### Text block
________________
There is a theory of arguments, but I am afraid that the OP conception of argument is too idealized, and the notion of effective debate too narrow, to apply to most of them. If people argued from sets of established axioms and the only issue was whether those sets are equivalent they'd be proving mathematical theorems and meta-theorems of mathematical logic instead of having debates.
The crux of real life debates is not disagreement over axioms, but vagueness and ambiguity of translating available real life evidence into generalities, and even finding the right terms and classifications for expressing them adequately. To one person history indicates that ends justify means, to another this is a hasty generalization; to one person Napoleon is a great leader, to another he is a mass murderer; to one person soul can clearly exist apart from a body, to another this is a fanciful nonsense, etc. It is eliciting intuitions, affecting judgements, bringing out "facts", and deciding what is or is not a "fact", i.e. generating fruitful concepts and defensible "axioms", which can plausibly withstand factual objections and criticisms, that make effective debates effective. Often effective for both sides even if in the end they still do not come to an agreement. This will not be captured by a scheme that presupposes fixed concepts and axioms.
________________
### Material provided
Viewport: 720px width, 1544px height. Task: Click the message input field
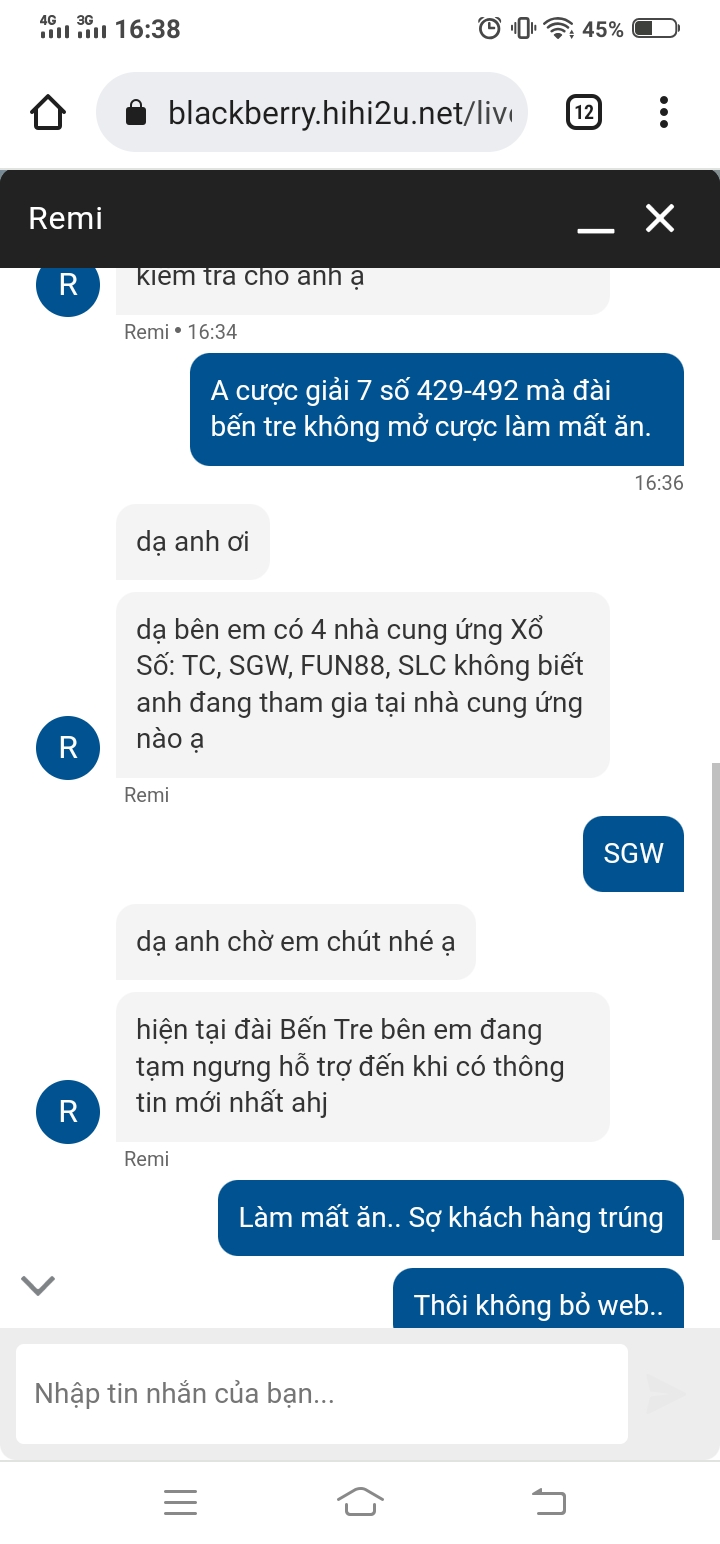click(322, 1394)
________________
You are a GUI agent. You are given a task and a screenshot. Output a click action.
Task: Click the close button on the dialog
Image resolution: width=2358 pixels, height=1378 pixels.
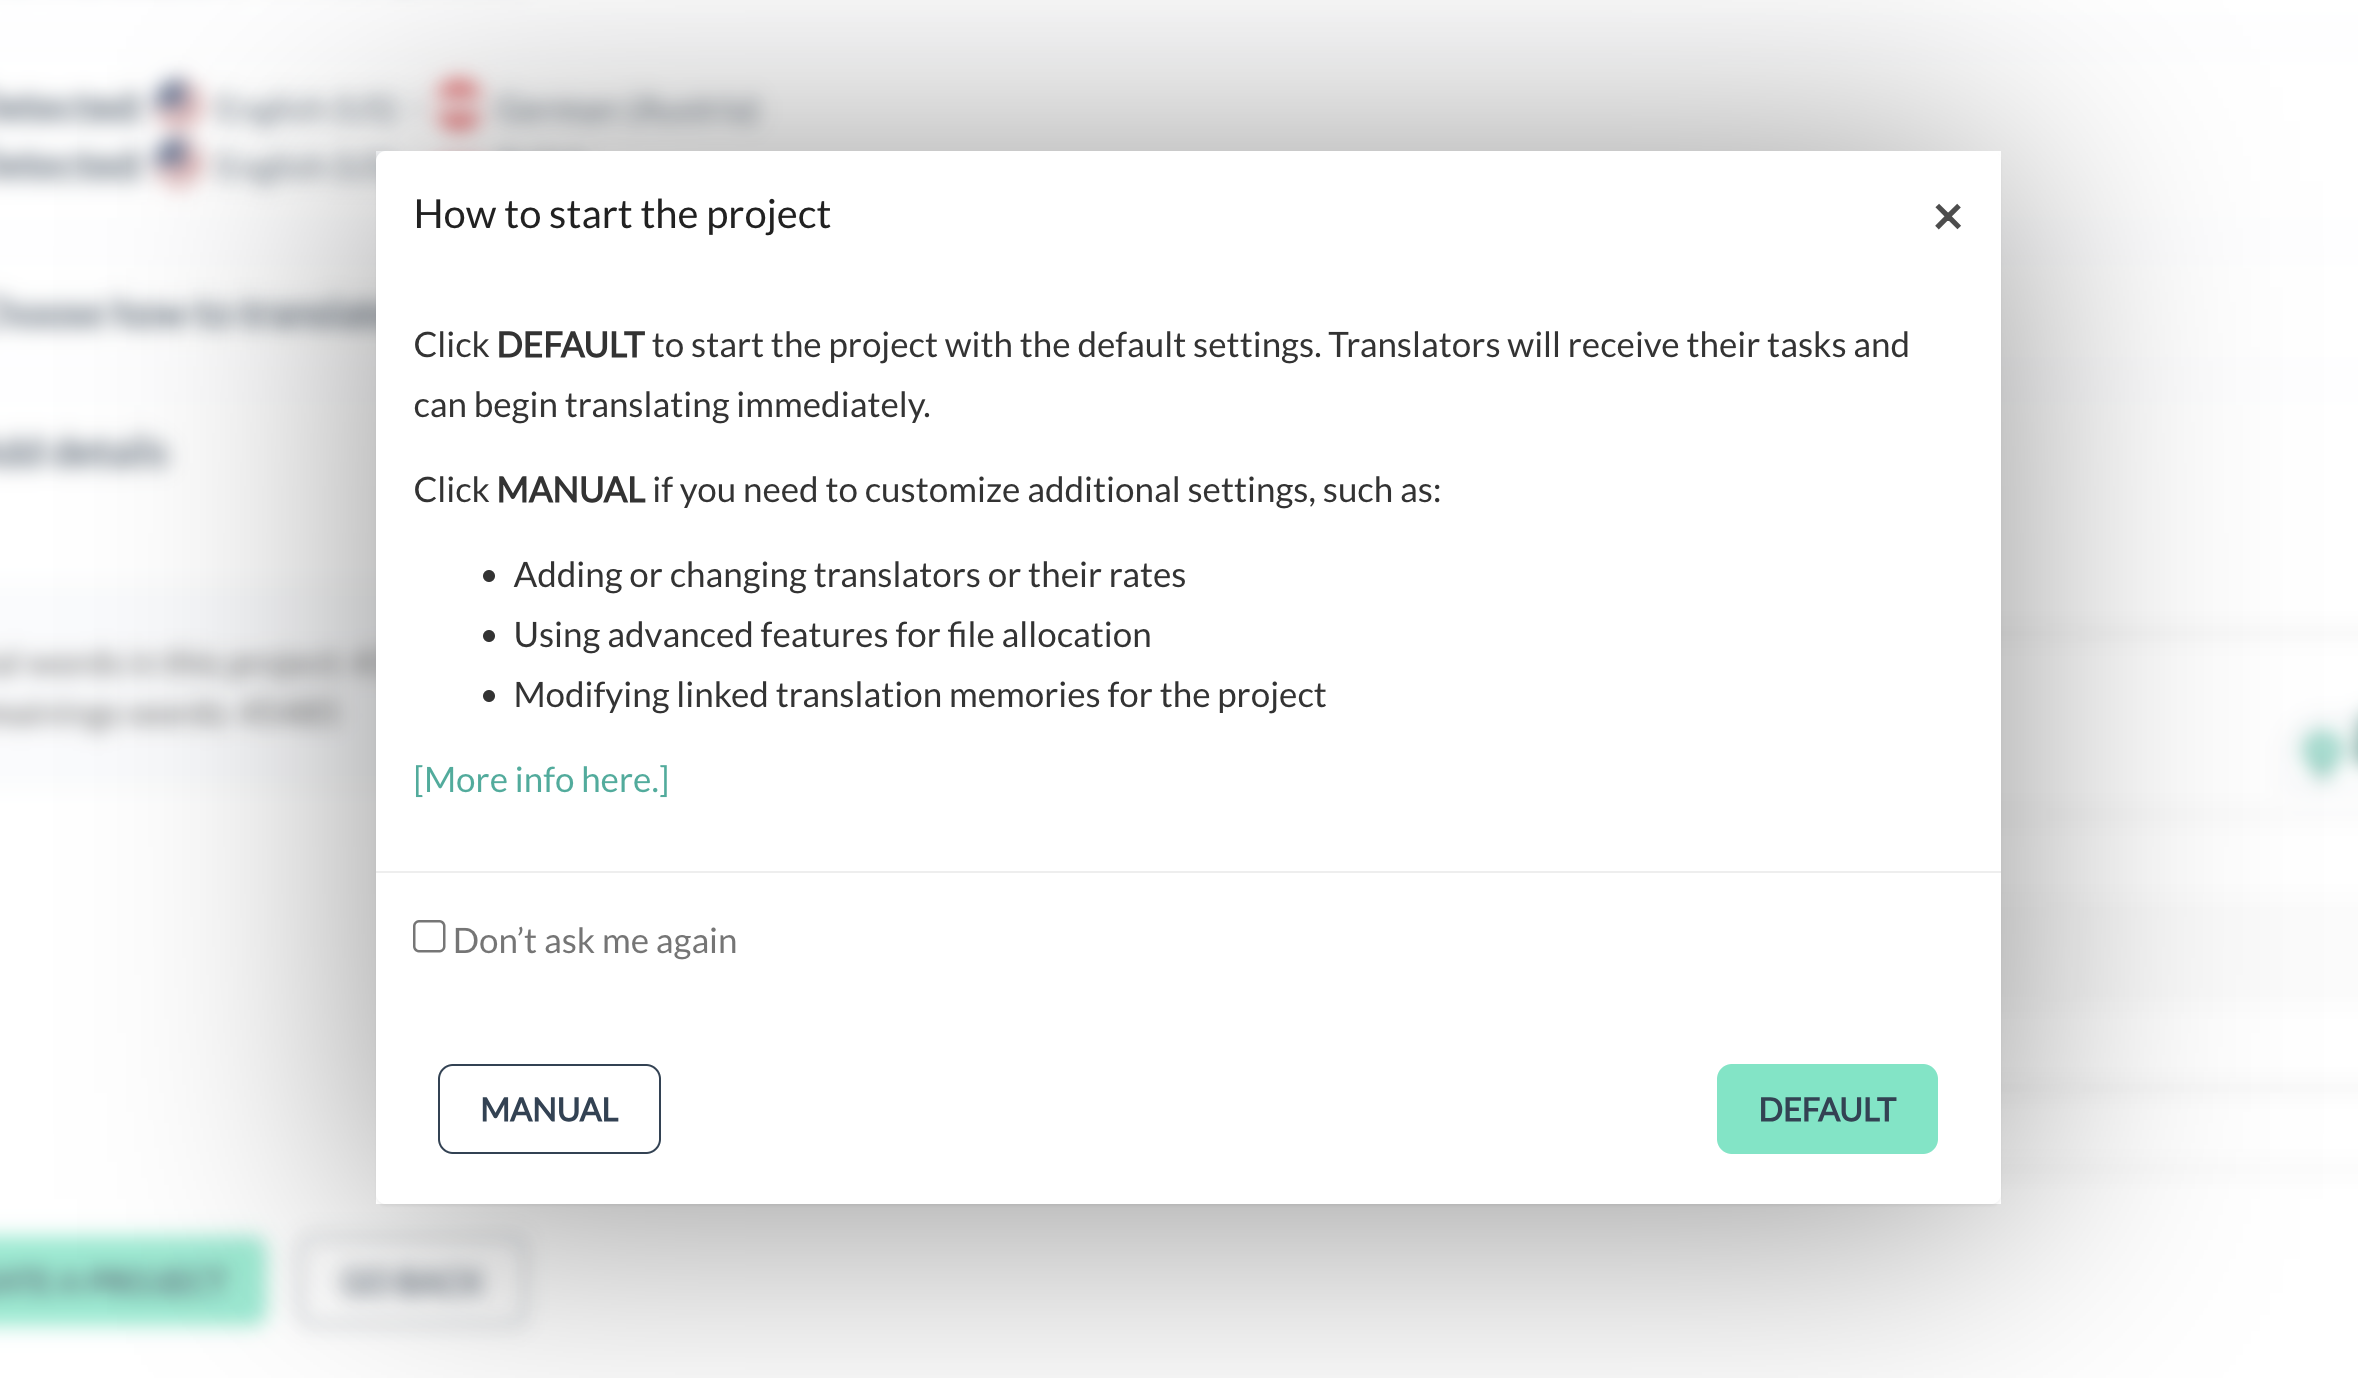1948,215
________________
### Task 1
In the passage on real-life debates, what is named as the crux of real-life debates?
### Task 2
Pick up the passage on real-life debates after its last sentence and carry it further.

### Exercise response 1
The vagueness and ambiguity of translating available real-life evidence into generalities, and even finding the right terms and classifications for expressing them adequately.

### Exercise response 2
Wikipedia has a long entry on arguments, including theories of argumentation. The study of debates goes back at least to sophists and Socrates, and was known as the art of dialectic in antiquity. In recent times Toulmin's model of argumentation, developed in his book Uses of Argument, has become very influential. Here is from the abstract:
"Starting from an examination of the actual procedures in different fields of argument - the practice, as opposed to the theory, of logic - he discloses a richer variety than is allowed for by any available system. He argues that jurisprudence rather than mathematics should be the logician's model in analysing rational procedures, and that logic should be a comparative and not a purely formal study."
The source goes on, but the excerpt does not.